■ Task objective: The answer must be a single number: the count of lines in the listing that hold the string "width".

*** The input ***

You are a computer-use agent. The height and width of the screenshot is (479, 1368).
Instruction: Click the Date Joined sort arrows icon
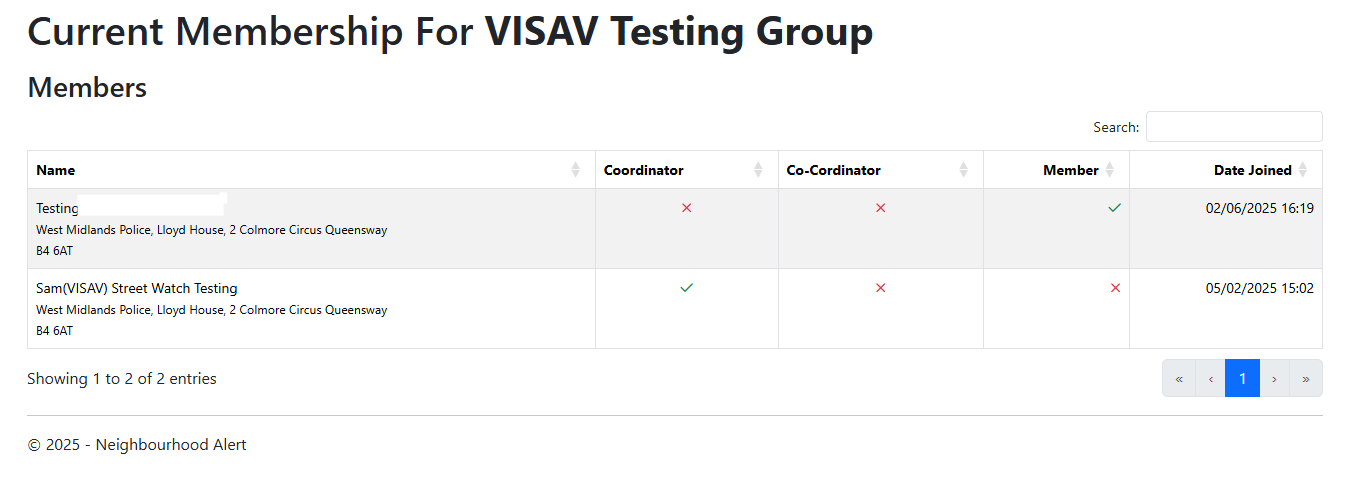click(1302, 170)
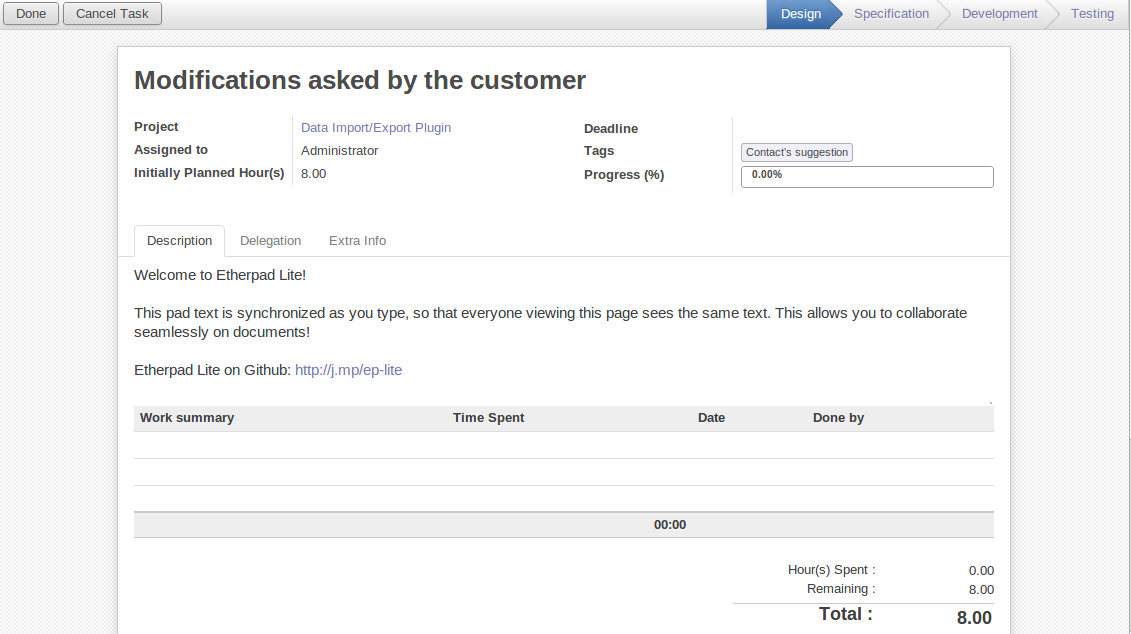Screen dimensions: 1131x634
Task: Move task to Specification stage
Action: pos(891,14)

***
*** The input ***

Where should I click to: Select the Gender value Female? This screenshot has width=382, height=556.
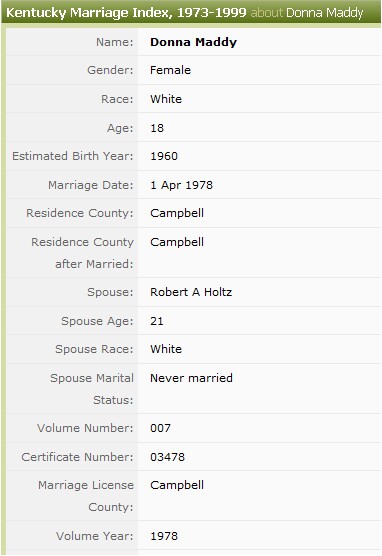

***

■ Answer section: 2